Türkiye’de 20 yıl evvel KOBİ’den çok büyük holdingler konuşulurdu. Fakat şu an Türkiye’nin her yerinde üretime katkı yapan o kadar çok küçük ve orta uzunluk işletme var ki. Bu işletmelerin değerli bir kısmı ekonomik nedenlerle yabancı ortaklı ya da el değiştirmiş şirketler oldular. Bir kısmı de aile şirketi. İkinci nesle geçerken kimi sancıları var, biz bunlara dayanak olmak istiyoruz. Lakin bizim model kır düğününde smokin giymek üzere.
– Ne öneriyorsunuz?
Bugün toplumumuz dayanışmaya çok yakın ya. Biz diyoruz ki, büyük holdinglerimiz bundan 20 sene evvel Avrupa’ya gitmiş ödül almış. Onlara biz takviye verdik, rehberlik yaptık. Unutma geçmişini, bak sen köy okulundan geldin, üniversite bitirdin kentli oldun. Büyüdün, gel, bir tedarikçin yok mu? Tut elinden, vilayetle para ver demiyorum, elinden tut. Bir elemanını gönder, bir kalite şefini gönder.
ÇOCUĞUNUZA SAHİP ÇIKIN
– Size takviye vermiyor mu artık büyük holdingler?
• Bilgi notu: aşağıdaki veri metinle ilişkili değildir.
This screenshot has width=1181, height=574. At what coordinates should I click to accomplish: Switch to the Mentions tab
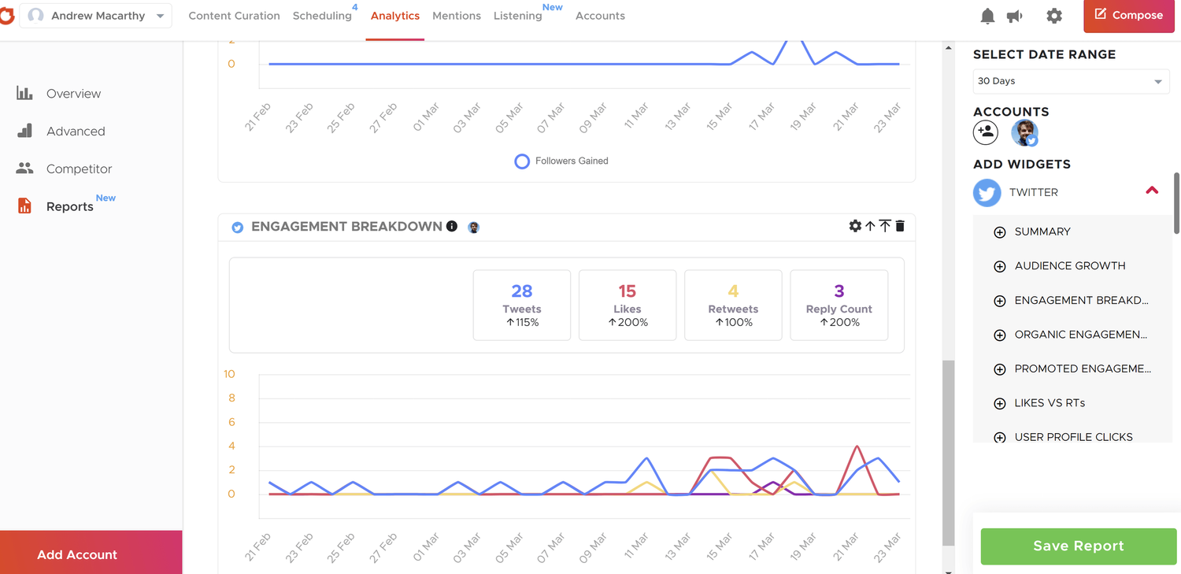(x=457, y=15)
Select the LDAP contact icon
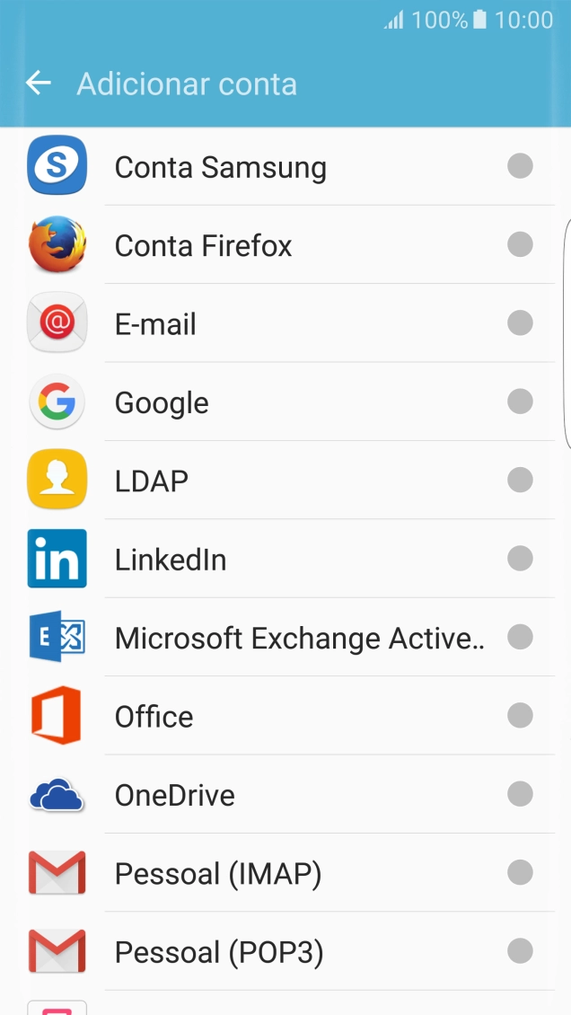The width and height of the screenshot is (571, 1015). point(57,480)
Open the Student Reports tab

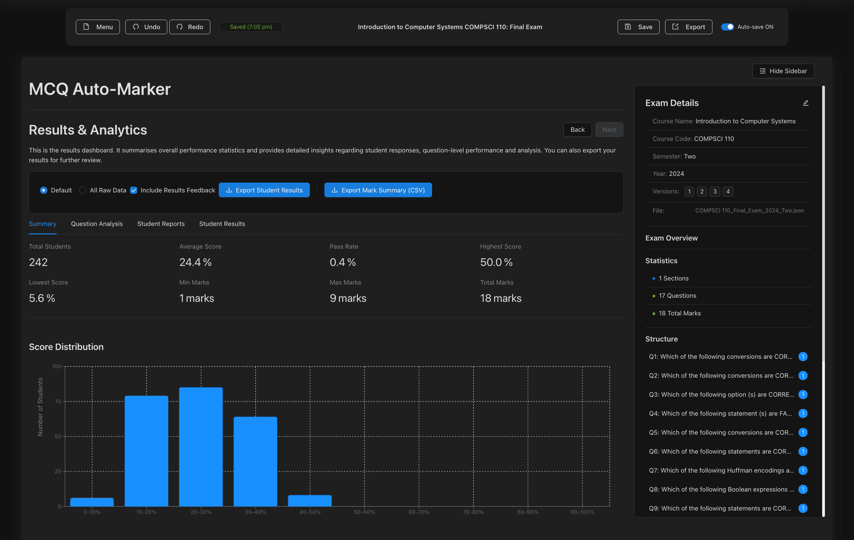click(161, 224)
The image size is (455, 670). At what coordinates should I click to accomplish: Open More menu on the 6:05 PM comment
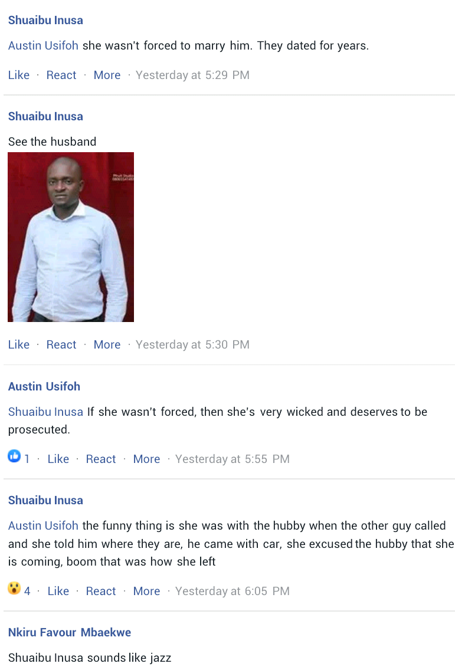tap(147, 591)
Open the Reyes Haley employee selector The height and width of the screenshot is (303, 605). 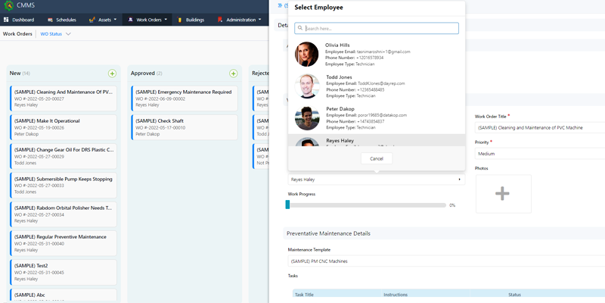pyautogui.click(x=376, y=180)
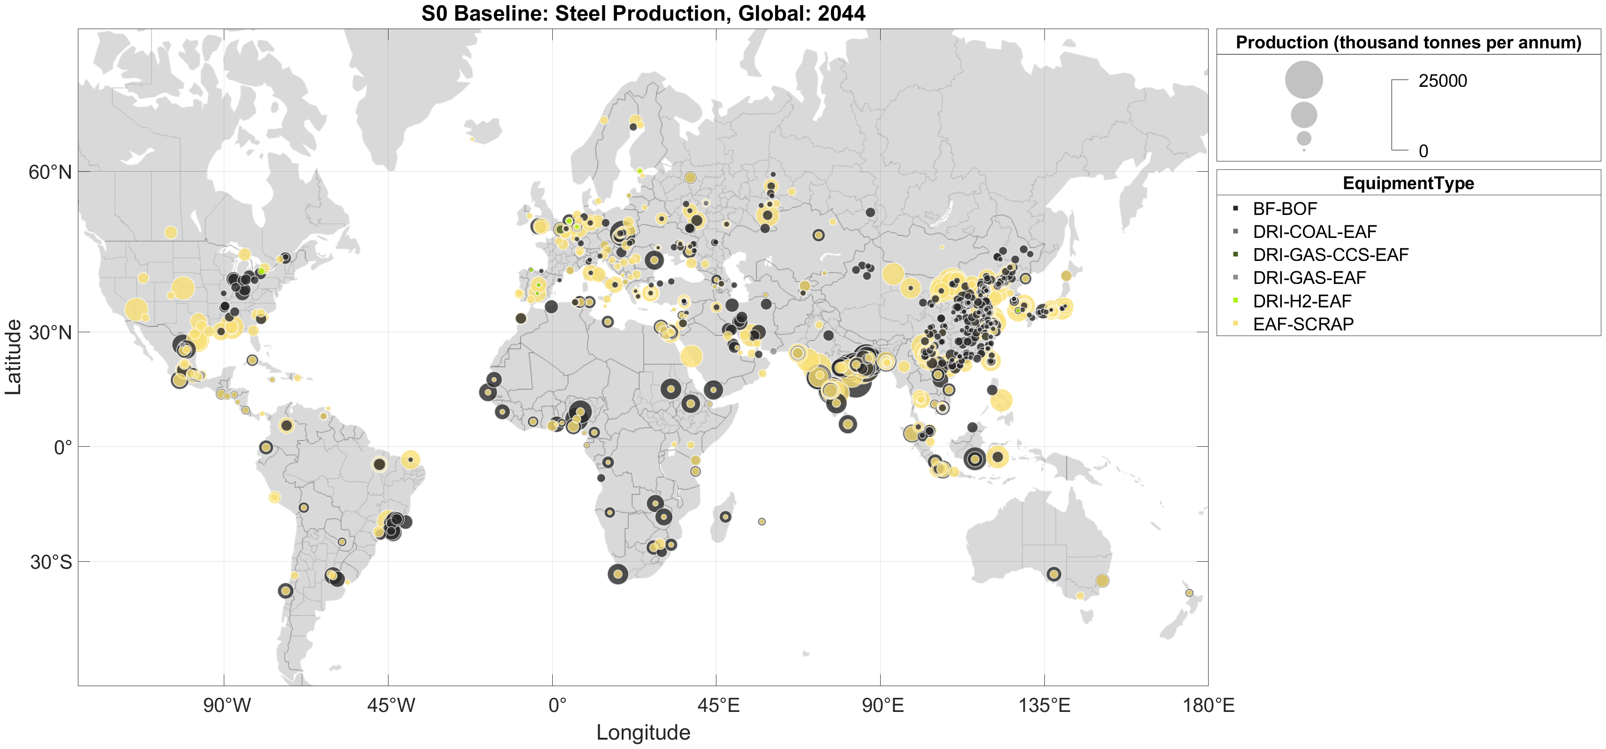1606x749 pixels.
Task: Click the S0 Baseline chart title
Action: pos(643,13)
Biz şöyle düşünüyoruz. Düşünün ki hoşluk yarışında birinci oldunuz fakat ondan sonra sahnede yoksunuz. Varsanız bile eskisi üzere değil. Büyük kuruluşların kimileri KalDer’i atlayarak direkt EFQM’den eğitim alıyor, alsınlar tamam. Biz maddi dayanak istemiyoruz. KalDer’i kuranlar bu şirketler. İnsan çocuğuna sahip çıkmaz mı?
PAUL KRUGMAN DAVETLİ
– Kalite Kongresi ne vakit?
Bu yıl kongremiz 16-17 Kasım tarihinde. Her yıl bu kongre için bir tema belirliyoruz. Bu yılki kongre başlıklarımızdan bir tanesi yeşil mutabakatlar. İklim konusunda neler yapılması gerektiği üzere bahisleri kanaat başkanlarıyla işleyeceğiz. Sürdürülebilirlik konusu ekseninde yeni iş yapış biçimleri, kapsayıcılık, cinsiyet eşitliği üzere hususlar olacak… Konuşmacı olarak daha evvel Roubini gelmişti. Geçen yıl Stiglitz, hastalığı sebebiyle gelememişti. Daron Acemoğlu geldi. Bu yıl da Paul Krugman’ı davet ettik.